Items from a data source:
____
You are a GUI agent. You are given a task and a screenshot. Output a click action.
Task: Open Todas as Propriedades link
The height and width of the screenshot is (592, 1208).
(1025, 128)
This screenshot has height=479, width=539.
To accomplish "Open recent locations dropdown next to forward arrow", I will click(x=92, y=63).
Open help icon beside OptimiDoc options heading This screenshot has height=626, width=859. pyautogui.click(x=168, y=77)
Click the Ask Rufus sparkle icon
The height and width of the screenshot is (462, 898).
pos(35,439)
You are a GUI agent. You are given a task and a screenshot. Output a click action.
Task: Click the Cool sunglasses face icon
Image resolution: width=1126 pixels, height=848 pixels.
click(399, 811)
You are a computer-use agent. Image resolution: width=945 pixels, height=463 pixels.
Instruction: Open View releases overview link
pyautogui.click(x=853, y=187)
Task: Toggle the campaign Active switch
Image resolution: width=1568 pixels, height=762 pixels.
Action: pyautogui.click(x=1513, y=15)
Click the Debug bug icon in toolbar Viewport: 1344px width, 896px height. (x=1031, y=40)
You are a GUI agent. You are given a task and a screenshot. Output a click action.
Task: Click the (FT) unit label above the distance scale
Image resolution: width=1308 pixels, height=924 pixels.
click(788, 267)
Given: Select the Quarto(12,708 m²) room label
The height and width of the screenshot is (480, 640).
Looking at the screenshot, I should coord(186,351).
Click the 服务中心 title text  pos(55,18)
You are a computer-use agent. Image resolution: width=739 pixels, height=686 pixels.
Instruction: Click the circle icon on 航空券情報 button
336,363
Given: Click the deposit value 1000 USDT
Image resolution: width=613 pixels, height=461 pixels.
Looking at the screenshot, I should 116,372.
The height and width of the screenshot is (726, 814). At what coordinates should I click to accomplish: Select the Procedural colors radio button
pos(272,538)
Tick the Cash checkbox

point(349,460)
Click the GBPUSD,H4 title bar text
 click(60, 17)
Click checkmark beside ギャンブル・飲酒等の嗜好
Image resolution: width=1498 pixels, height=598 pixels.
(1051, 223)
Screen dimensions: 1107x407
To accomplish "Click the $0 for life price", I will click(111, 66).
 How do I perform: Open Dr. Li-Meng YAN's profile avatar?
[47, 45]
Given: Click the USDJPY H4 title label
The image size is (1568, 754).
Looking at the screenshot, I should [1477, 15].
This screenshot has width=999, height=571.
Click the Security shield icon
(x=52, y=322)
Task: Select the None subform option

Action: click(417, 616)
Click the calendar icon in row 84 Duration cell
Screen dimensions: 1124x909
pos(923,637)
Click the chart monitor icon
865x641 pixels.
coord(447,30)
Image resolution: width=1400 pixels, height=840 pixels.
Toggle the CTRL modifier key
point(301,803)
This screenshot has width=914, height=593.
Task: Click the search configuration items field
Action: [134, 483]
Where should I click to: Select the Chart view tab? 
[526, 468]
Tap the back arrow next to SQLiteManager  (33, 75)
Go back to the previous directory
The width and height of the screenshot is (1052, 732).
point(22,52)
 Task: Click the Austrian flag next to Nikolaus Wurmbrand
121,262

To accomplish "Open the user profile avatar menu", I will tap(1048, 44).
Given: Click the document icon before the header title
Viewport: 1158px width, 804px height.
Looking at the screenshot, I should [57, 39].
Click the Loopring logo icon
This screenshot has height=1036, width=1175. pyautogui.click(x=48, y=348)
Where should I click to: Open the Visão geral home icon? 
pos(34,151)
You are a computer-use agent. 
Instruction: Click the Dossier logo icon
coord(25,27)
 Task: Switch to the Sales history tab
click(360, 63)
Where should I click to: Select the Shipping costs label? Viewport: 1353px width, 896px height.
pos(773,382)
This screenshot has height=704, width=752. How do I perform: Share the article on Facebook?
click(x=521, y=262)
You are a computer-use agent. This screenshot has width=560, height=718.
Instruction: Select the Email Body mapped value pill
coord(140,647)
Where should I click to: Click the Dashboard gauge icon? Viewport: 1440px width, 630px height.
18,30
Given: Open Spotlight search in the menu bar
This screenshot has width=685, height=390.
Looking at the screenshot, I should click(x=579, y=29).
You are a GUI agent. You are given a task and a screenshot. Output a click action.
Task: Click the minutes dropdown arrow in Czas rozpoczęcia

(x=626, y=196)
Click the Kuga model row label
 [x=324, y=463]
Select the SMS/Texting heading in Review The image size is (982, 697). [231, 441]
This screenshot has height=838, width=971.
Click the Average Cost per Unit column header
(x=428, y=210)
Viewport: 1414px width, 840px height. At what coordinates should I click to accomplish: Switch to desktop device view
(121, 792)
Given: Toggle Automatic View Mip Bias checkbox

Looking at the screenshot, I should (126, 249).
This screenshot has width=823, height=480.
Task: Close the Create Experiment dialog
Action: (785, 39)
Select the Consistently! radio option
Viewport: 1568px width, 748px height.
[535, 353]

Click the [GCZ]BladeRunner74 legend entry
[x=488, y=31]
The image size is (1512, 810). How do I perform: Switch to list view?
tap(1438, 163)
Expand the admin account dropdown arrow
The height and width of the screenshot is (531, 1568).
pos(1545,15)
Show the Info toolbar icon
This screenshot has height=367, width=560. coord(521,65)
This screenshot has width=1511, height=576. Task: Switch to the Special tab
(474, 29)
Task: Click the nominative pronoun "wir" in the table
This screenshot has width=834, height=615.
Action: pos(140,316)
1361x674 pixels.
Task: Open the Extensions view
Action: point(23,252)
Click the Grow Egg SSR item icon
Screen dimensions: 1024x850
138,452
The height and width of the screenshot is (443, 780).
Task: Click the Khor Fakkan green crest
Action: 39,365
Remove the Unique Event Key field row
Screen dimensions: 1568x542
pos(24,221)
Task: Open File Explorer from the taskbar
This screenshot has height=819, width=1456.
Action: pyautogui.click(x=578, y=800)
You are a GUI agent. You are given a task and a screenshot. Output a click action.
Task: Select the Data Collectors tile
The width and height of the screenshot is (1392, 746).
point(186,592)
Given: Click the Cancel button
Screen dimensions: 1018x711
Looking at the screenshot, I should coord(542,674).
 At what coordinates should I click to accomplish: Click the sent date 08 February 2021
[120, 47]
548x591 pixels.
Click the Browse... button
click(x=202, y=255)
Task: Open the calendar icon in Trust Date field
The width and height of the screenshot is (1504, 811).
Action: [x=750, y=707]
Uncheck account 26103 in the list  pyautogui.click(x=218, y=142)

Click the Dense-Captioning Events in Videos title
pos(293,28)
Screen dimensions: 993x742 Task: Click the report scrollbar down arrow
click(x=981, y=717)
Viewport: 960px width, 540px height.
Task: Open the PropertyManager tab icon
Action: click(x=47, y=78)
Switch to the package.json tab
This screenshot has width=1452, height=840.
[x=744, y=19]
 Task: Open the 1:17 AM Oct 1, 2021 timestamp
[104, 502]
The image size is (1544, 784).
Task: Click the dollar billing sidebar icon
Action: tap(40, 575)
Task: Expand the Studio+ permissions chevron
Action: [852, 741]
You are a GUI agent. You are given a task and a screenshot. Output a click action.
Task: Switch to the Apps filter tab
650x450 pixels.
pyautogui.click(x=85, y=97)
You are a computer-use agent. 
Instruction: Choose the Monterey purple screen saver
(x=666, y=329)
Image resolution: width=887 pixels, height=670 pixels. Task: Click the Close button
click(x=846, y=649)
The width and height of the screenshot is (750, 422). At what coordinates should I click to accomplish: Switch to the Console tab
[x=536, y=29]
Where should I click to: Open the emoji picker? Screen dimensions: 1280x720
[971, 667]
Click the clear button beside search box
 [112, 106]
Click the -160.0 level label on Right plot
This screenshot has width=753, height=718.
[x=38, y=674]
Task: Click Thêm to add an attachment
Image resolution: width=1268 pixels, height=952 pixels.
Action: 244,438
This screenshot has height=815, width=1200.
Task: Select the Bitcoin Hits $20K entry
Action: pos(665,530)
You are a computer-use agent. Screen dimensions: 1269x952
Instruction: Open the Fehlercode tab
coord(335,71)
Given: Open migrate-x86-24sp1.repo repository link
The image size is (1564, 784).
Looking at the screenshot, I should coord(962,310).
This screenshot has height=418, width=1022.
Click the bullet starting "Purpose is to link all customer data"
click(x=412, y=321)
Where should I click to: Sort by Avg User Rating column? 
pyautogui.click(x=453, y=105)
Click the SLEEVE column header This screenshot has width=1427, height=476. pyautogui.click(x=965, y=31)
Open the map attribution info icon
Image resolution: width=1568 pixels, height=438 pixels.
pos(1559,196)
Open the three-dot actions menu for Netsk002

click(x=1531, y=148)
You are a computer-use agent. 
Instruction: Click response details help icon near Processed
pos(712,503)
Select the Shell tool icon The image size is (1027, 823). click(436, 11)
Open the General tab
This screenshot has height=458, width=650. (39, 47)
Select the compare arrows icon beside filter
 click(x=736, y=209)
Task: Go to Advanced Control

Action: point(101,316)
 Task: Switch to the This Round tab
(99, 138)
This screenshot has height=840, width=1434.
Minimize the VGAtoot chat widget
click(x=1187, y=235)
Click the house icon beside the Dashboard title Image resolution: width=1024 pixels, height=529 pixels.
____
The exercise:
Can you render the records above as a Markdown table, from the line with "Viewport: 1414px width, 840px" up to and including the line with "click(x=202, y=255)", with blank lines left out? Use a Row column for the row number and an Entry column for the line itself.

Exercise output:
| Row | Entry |
|---|---|
| 1 | Viewport: 1414px width, 840px height. At what coordinates should I click to accomplish: Switch to desktop device view |
| 2 | (121, 792) |
| 3 | Given: Toggle Automatic View Mip Bias checkbox |
| 4 | Looking at the screenshot, I should (126, 249). |
| 5 | This screenshot has width=823, height=480. |
| 6 | Task: Close the Create Experiment dialog |
| 7 | Action: (785, 39) |
| 8 | Select the Consistently! radio option |
| 9 | Viewport: 1568px width, 748px height. |
| 10 | [535, 353] |
| 11 | Click the [GCZ]BladeRunner74 legend entry |
| 12 | [x=488, y=31] |
| 13 | The image size is (1512, 810). How do I perform: Switch to list view? |
| 14 | tap(1438, 163) |
| 15 | Expand the admin account dropdown arrow |
| 16 | The height and width of the screenshot is (531, 1568). |
| 17 | pos(1545,15) |
| 18 | Show the Info toolbar icon |
| 19 | This screenshot has height=367, width=560. coord(521,65) |
| 20 | This screenshot has width=1511, height=576. Task: Switch to the Special tab |
| 21 | (474, 29) |
| 22 | Task: Click the nominative pronoun "wir" in the table |
| 23 | This screenshot has width=834, height=615. |
| 24 | Action: pos(140,316) |
| 25 | 1361x674 pixels. |
| 26 | Task: Open the Extensions view |
| 27 | Action: point(23,252) |
| 28 | Click the Grow Egg SSR item icon |
| 29 | Screen dimensions: 1024x850 |
| 30 | 138,452 |
| 31 | The height and width of the screenshot is (443, 780). |
| 32 | Task: Click the Khor Fakkan green crest |
| 33 | Action: 39,365 |
| 34 | Remove the Unique Event Key field row |
| 35 | Screen dimensions: 1568x542 |
| 36 | pos(24,221) |
| 37 | Task: Open File Explorer from the taskbar |
| 38 | This screenshot has height=819, width=1456. |
| 39 | Action: pyautogui.click(x=578, y=800) |
| 40 | You are a GUI agent. You are given a task and a screenshot. Output a click action. |
| 41 | Task: Select the Data Collectors tile |
| 42 | The width and height of the screenshot is (1392, 746). |
| 43 | point(186,592) |
| 44 | Given: Click the Cancel button |
| 45 | Screen dimensions: 1018x711 |
| 46 | Looking at the screenshot, I should coord(542,674). |
| 47 |  At what coordinates should I click to accomplish: Click the sent date 08 February 2021 |
| 48 | [120, 47] |
| 49 | 548x591 pixels. |
| 50 | Click the Browse... button |
| 51 | click(x=202, y=255) |